* COMPITO DA SVOLGERE
Ricopia senza alcuna modifica la parte dei record che comincia con la riga contenente "At what coordinates should I click to accomplish: Click" e finisce con la riga contenente "will click(x=183, y=13).", includendo entrambe le righe.

* DATI FORNITI
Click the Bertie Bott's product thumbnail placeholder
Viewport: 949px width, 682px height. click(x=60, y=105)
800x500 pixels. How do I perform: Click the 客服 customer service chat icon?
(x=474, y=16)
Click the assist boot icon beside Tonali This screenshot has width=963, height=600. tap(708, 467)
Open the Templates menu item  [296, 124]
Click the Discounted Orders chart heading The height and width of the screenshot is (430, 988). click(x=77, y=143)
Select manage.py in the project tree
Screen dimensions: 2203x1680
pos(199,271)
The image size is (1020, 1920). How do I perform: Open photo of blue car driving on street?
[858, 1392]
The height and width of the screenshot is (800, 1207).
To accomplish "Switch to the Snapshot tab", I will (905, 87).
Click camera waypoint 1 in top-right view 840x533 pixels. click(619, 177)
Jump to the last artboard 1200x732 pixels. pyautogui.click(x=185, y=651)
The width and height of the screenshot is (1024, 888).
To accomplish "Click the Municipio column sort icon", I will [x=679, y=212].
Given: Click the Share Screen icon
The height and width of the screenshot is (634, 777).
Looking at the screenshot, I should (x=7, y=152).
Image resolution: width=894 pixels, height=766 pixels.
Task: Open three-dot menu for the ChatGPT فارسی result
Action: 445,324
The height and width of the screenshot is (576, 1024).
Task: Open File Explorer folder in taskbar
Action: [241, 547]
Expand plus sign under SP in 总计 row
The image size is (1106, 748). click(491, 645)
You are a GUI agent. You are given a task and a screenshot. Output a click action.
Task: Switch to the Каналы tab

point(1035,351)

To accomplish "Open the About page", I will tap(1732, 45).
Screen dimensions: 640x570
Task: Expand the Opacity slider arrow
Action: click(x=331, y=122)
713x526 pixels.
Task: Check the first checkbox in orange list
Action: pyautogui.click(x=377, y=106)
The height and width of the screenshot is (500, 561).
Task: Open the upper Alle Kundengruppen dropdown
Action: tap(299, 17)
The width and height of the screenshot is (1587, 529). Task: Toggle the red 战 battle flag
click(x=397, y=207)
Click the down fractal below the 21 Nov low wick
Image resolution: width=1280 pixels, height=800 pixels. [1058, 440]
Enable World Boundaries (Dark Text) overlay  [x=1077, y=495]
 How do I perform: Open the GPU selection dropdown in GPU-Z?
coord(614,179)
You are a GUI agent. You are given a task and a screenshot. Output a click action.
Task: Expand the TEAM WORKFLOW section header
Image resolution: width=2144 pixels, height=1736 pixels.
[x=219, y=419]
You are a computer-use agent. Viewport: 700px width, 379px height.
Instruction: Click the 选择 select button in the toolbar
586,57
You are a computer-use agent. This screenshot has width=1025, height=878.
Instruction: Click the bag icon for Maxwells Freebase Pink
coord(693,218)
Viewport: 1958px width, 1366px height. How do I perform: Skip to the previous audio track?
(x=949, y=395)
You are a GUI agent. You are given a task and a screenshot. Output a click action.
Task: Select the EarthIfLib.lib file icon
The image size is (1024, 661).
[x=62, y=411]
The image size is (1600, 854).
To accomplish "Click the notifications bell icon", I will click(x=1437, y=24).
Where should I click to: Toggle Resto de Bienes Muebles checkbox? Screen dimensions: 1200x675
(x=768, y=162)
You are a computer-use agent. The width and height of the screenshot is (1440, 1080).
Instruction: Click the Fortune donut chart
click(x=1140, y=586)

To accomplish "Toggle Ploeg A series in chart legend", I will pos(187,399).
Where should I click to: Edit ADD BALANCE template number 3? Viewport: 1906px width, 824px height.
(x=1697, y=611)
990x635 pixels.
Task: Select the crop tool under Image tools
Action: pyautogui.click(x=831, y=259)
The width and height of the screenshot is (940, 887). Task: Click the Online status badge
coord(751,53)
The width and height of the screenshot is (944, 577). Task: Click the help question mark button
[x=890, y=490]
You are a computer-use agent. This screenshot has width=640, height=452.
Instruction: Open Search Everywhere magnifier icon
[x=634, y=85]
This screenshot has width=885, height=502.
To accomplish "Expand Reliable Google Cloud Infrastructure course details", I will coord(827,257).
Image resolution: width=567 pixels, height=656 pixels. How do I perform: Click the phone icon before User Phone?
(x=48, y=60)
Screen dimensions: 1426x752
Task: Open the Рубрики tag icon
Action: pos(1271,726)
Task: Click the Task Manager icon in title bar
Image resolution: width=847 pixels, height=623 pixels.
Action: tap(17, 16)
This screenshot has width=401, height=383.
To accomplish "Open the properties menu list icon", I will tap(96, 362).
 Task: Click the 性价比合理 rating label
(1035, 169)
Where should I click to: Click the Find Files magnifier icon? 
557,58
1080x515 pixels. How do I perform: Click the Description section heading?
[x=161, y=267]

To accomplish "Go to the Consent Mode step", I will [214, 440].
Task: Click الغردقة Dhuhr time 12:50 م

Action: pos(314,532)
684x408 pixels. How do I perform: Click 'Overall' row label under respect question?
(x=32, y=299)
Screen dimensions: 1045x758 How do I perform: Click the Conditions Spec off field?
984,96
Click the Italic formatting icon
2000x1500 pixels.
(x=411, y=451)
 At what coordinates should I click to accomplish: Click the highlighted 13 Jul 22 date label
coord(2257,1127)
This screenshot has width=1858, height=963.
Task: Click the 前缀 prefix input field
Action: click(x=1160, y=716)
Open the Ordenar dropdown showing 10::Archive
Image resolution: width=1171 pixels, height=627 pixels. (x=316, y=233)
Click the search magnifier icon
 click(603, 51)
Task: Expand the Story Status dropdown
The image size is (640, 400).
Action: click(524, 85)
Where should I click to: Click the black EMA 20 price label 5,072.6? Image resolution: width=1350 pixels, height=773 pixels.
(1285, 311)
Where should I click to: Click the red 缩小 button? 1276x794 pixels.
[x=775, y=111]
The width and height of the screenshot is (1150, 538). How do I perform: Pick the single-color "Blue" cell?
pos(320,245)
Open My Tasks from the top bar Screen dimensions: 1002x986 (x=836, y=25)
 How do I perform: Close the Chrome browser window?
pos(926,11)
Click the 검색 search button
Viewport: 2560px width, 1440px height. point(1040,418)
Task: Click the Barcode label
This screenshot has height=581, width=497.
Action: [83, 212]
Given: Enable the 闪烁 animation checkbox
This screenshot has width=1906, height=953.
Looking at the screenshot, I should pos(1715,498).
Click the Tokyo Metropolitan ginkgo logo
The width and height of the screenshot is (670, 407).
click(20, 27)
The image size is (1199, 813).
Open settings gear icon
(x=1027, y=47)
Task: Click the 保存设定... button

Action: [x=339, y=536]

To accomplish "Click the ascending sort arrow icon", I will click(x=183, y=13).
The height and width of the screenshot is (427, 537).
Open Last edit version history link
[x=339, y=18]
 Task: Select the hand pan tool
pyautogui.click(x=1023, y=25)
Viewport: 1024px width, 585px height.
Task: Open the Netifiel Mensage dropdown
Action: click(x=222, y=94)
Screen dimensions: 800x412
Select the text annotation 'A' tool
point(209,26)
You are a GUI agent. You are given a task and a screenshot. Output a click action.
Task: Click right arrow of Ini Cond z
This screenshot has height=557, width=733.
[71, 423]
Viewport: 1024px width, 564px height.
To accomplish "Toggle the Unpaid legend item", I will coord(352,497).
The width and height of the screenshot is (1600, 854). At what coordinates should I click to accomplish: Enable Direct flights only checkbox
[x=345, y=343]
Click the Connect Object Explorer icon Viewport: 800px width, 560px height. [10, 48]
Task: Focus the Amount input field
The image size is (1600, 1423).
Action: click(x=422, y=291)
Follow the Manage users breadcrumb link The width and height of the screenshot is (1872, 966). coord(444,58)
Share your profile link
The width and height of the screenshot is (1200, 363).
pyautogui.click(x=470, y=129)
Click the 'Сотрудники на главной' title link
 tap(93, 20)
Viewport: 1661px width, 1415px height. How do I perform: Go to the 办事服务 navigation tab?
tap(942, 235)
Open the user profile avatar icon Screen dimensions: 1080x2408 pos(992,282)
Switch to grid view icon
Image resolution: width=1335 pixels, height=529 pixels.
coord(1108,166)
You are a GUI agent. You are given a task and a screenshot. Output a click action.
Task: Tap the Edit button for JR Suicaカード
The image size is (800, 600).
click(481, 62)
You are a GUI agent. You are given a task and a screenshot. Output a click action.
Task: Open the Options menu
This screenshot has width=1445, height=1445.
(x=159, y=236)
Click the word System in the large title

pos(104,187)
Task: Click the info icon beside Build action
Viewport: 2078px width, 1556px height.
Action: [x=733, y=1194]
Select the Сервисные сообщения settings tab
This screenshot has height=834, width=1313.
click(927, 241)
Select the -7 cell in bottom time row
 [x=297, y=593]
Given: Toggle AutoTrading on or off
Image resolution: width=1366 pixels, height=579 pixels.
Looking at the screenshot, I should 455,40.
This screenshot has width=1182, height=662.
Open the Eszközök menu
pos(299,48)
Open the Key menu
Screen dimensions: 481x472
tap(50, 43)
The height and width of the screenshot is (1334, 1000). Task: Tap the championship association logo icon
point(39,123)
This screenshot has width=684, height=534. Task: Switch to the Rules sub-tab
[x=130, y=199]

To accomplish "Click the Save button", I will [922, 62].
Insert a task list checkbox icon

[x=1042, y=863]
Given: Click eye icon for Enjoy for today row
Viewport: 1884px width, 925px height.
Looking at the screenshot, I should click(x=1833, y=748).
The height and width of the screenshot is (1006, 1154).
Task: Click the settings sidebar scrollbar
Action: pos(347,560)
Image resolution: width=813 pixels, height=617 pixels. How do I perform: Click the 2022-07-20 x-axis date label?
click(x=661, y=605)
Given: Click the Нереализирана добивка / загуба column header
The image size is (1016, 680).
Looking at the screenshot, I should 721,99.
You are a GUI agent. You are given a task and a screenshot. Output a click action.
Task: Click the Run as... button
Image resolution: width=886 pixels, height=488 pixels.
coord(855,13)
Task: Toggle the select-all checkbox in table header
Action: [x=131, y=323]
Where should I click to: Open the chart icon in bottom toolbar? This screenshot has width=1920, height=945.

* RISULTATO FINALE
 At what coordinates should I click to accomplish: Click the highlighted 13 Jul 22 date label
coord(2257,1127)
This screenshot has width=1858, height=963.
Task: Click the 前缀 prefix input field
Action: click(x=1160, y=716)
Open the Ordenar dropdown showing 10::Archive
Image resolution: width=1171 pixels, height=627 pixels. (x=316, y=233)
Click the search magnifier icon
 click(603, 51)
Task: Expand the Story Status dropdown
The image size is (640, 400).
Action: click(524, 85)
Where should I click to: Click the black EMA 20 price label 5,072.6? Image resolution: width=1350 pixels, height=773 pixels.
(1285, 311)
Where should I click to: Click the red 缩小 button? 1276x794 pixels.
[x=775, y=111]
The width and height of the screenshot is (1150, 538). How do I perform: Pick the single-color "Blue" cell?
pos(320,245)
Open My Tasks from the top bar Screen dimensions: 1002x986 (x=836, y=25)
 How do I perform: Close the Chrome browser window?
pos(926,11)
Click the 검색 search button
Viewport: 2560px width, 1440px height. point(1040,418)
Task: Click the Barcode label
This screenshot has height=581, width=497.
Action: [83, 212]
Given: Enable the 闪烁 animation checkbox
This screenshot has width=1906, height=953.
Looking at the screenshot, I should pos(1715,498).
Click the Tokyo Metropolitan ginkgo logo
The width and height of the screenshot is (670, 407).
click(20, 27)
The image size is (1199, 813).
Open settings gear icon
(x=1027, y=47)
Task: Click the 保存设定... button

Action: [x=339, y=536]

To accomplish "Click the ascending sort arrow icon", I will click(x=183, y=13).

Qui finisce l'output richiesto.